In our day-to-day lives, we often get SO caught up in our tasks and responsibilities that we lose sight of the things that are really important.
Over the past couple months, I’ve spent so many hours in the office, completing projects and tasks to move us into the future, that I’ve not spent nearly enough time with my own kids. It’s hard to admit, but it’s the truth.
Over the past few days, I’ve had a tremendous opportunity to spend a couple of really nice hours with my son. By default, I was recently "volunteered" to be the basketball coach for my son’s team. I don’t know how or why this happened, because I know nothing about basketball — except that when you kick the extra point, you can lead off with only three steps. I mean, everybody knows THAT! But sometimes you just need to step up to the plate…er…free-throw line. Without a coach, my son’s team wouldn’t be able to play, so it came down to me.
What I DO know about coaching is that the head coach is only as good as his assistants, which is why I scoured the earth for the BEST assistant coach available. Can you say, "Judd?" Yes, another basketball scholar! Fortunately, we did net (see, I’m already learning the lingo) the former high school basketball coach as another assistant. When he asked me what role I’d like him to play, I asked if Leader was too strong a word?
Wednesday night’s basketball practice was held in a gym that’s too small, with lights that make everyone look BLUE, and a floor that isn’t really wood. I had been forewarned that it wasn’t a good place to play, and Ive been in bad facilities before, so I wasn’t too daunted. It was a very typical situation, one that coaches must deal with all the time.
Coach Judd and I spent last night making stuff up. We had them running, jumping, passing, dribbling, shooting, and playing. I’m sure it wasn’t the best basketball practice, but it was a good basketball practice. It was, in a way, skill oriented. There was stuff going on that even Judd and I could tell was, just plain NOOOO WAAAY. So we ran up and down the court, yelling like we knew what we were doing, stopping the play to make corrections, and pointing out obvious fair-play infractions (I saw a clip and had to call it).

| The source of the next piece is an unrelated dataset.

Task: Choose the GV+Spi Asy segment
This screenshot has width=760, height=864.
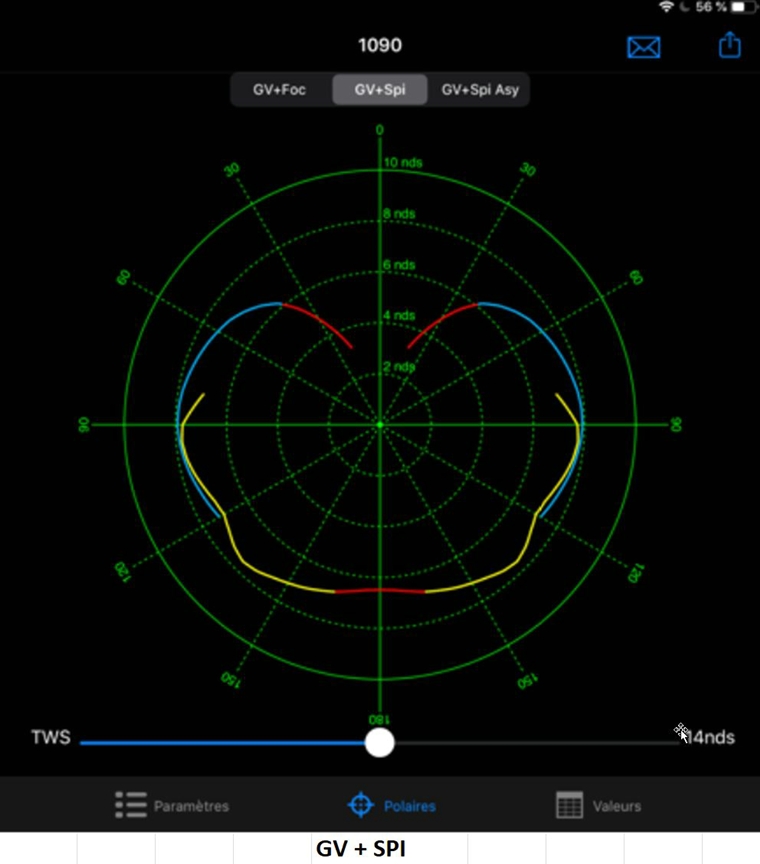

By the time practice was over, the team was smiling and laughing (mostly at me), and I was, as I usually am, invigorated by the interaction with kids.
By the time I got home, I was WIRED, and FIRED UP. Sure, working with the boys was great fun, but the best part was watching my son play basketball. It was fun to try to point things out to him, even though, at age 12, he already knows more than I do about basketball. He tries to be Carmelo on every shot. He needs to learn more restraint.
Talking after practice last night, Kyle decided he wanted to go swimming with me in the morning. We worked out the timeline. It takes 25 minutes to get to the pool, and school starts at 8, but we figured we could make it. We packed up all his stuff last night, laid out all his clothes, plus food for the trip back to school, and put him to bed a bit earlier than normal.
I was surprised how awake Kyle was on the way to the pool. While Judd and I usually drive to morning practice in total silence, my son was initiating conversation. At the pool, Judd and I usually stand on the side for a while, seeing who’s going to be first to brave the frigid waters. Today, I announced our warm-up, and BOOM — without ANY other words, Kyle jumped in, pushed off, and started swimming.
I just stood there, a typical Dad, totally proud of this small but HUGE thing that Kyle had done. Anyone else might overlook it, but since he is MY son, the smallest thing made me very happy.
For years I’ve said I won’t coach my own kids. I’ve seen it ruin other relationships. While some can do it, I didn’t want to risk it. My kids are too important to me, and I’ve got no unfulfilled wishes in my own athletics that I need my kids to fulfill. I also know that, as a coach, I’m very demanding at times. I demand attention, respect, and the commitment to the details we’re working on. Can I be like that with my own kids?
This morning, I treated Kyle just like I treat all the other swimmers I work with. I wanted him to learn something, but, at the same time, I wanted to make sure he was having a good time and that he was smiling. At one point, he messed up the drill sequence I gave him, and when he got back to the wall, he had a big smile on his face because he knew he did it wrong. I asked what happened, and he said, "I was thinking about my feet," which was part of the drill. SUCCESS and SUCCESS. He laughed AND learned. Very cool.
On the way to school, we talked, joked about the water temperature, and how cool it was that he was going to show up at school having already been up for three hours.
My Dad used to talk to other parents about being involved in athletics with his kids. Some would complain about the schedules, about having to drive their kids back and forth to practice, about the time it took out of their day. He used to tell them how THOSE times, with just him and me in the car, alone together, were the times he got to know me. Drive time was OUR time.
I realized that last night and this morning. That’s why I do what I do, and now I’m committed to doing it more with MY OWN kids. I really enjoyed it, and it’s a good goal for 2005.